Foreign Policy: How America Can Get its Groove Back

The First Hundred Days of a New Administration

Democratic Party foreign policy circles are buzzing with ideas and initiatives aimed at undoing the damage of George W. Bush’s foreign policy. Broadly speaking, these designs are based on a vision of an activist foreign policy that is unafraid to use military power, confront enemies, and root out threats, but is at the same time far more mindful than the Bush administration of the need for allies, resources, and a realistic long-term perspective on the potential and limitations of American power. They pledge to succeed where Bush has failed-in restoring alliances and building new ones, cracking down on terror networks, containing nuclear proliferation, realigning relationships in the Middle East, and bringing to bear American political and moral influence in support of these and other goals. They are confident that once in power they will perform these tasks far better than their predecessors. Better planning, improved supervision, more adequate resources, and wiser divisions of labor will enable them to accomplish an ambitious set of goals.

All this is good thinking. Democrats are not shrinking from the challenges posed by Iraq, global terrorism, or nuclear proliferation. Theirs is a muscular, engaged vision that builds on bold liberal internationalist traditions of using American power to advance freedom, democracy, and global security through alliances and international institutions.

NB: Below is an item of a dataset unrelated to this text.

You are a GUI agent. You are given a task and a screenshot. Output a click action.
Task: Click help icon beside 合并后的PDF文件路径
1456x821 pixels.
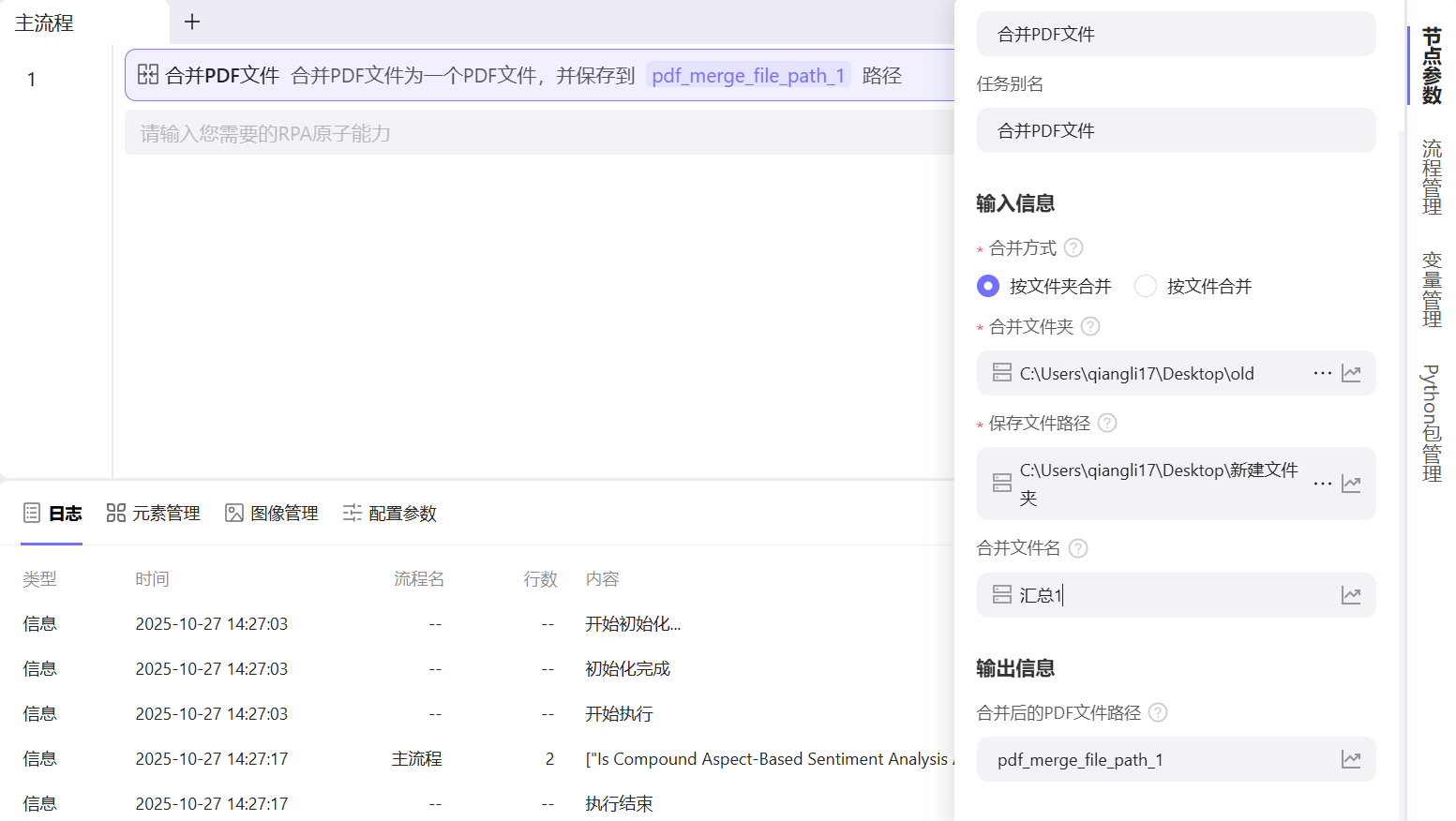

But if John Kerry is elected president in November, Democrats will not be working with a blank slate. Rather, they will inherit an America that is less popular and less legitimate in the eyes of the world than at any point in its history as a superpower. The policy consequences of having squandered the regard of the world are now painfully apparent: a failed Iraqi occupation, aborted attempts at peacemaking in the Middle East, stalemate over North Korea combined with the eclipse of American power in Asia, impasses with once-close allies in Europe and Latin America, the ouster or ostracization of the few world leaders who have stood by the United States, a global public that took the horror of Abu Ghraib as confirmation of what they have come to expect of the United States of late.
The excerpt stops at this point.